Die Bauern sind bereit, ihren Beitrag zum Umweltschutz zu leisten - gegen einen Preis. Georg Wimmer vom Bayerischen Bauernverband (BBV) äußert sich zum Volksbegehren.

az: Sind die Eingriffe in das Bodeneigentum, wie sie die Umweltschützer planen, mit der bayerischen Verfassung vereinbar?
Georg Wimmer: Eigentum verpflichtet, so steht es in der bayerischen Verfassung. Doch Enteignungen, wie sie im Extremfall durch die Ausweitung des Biotopverbundes nötig würden, Eingriffe ins Eigentum durch verpflichtende Gewässerrandstreifen oder Einschränkungen durch Bewirtschaftungsvorgaben können nicht der Weg für einen gemeinschaftlich getragenen Natur- und Artenschutz sein. Die Bauern sind bereit, ihren Teil beizutragen. Gleichzeitig erwarten wir, dass einvernehmliche Lösungen gesucht und gesellschaftliche Leistungen honoriert werden.

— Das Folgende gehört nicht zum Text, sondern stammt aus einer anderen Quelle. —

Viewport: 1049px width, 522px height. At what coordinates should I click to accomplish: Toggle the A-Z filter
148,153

Wie können sich Landwirte wehren?
Solange nicht klar ist, auf welchem Wege die Initiatoren des Volksbegehrens die im Gesetzentwurf genannten Regelungen und Ziele umsetzen können, bleibt eine große Unsicherheit. Was nicht funktioniert: Landwirte – und damit jene, die sowohl Lebensmittel erzeugen als auch unsere Umwelt pflegen und erhalten – mit den Aufgaben und Kosten für Artenschutz in Bayern alleine zu lassen.

Welche Positionen vertritt der BBV am Runden Tisch?
Der BBV ist offen in die Diskussion am Runden Tisch gegangen. Schließlich geht es darum, die Artenvielfalt und die rund 100.000 Bauernhöfe in Bayern zu erhalten. Das ist keine Aufgabe der Land- und Forstwirtschaft allein, sondern es geht die gesamte Gesellschaft an. In Bereichen, wo Verbote und Fristen an der Sache vorbeigehen und Fördergelder für bestehende Umweltprogramme wegzufallen drohen, müssen tragfähige Lösungen gefunden werden.

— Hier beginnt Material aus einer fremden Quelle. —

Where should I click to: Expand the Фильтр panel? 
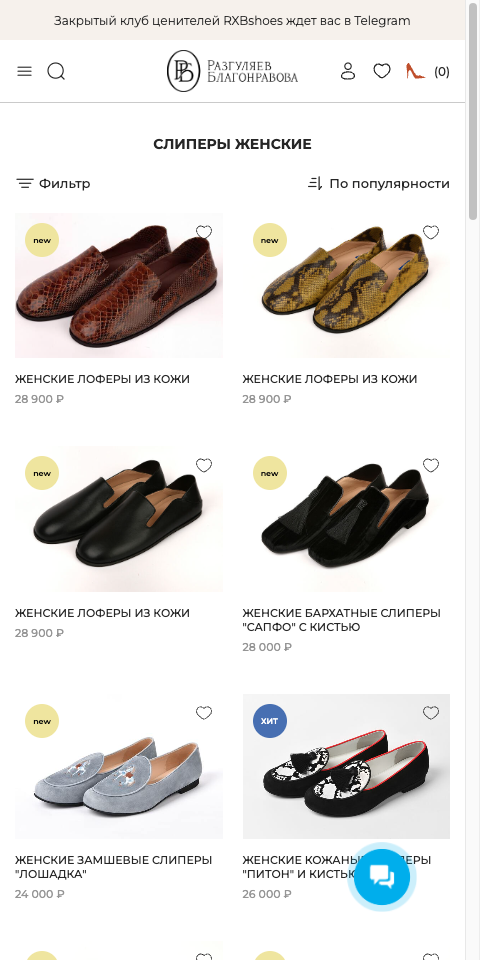pyautogui.click(x=53, y=183)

Wie ist der erste Eindruck nach dem Treffen?
Die Stimmung war gut und konstruktiv. Einig war man sich in zwei Punkten: Die Leistungen der Bauern für den Artenschutz müssen anerkannt und honoriert werden. Und die Diskussion darf nicht bei der Landwirtschaft stehen bleiben, sondern die gesamte Gesellschaft muss Verantwortung übernehmen. Die bevorstehenden Gespräche werden zeigen, ob das Fundament für einen gemeinsamen Weg tatsächlich vorhanden ist.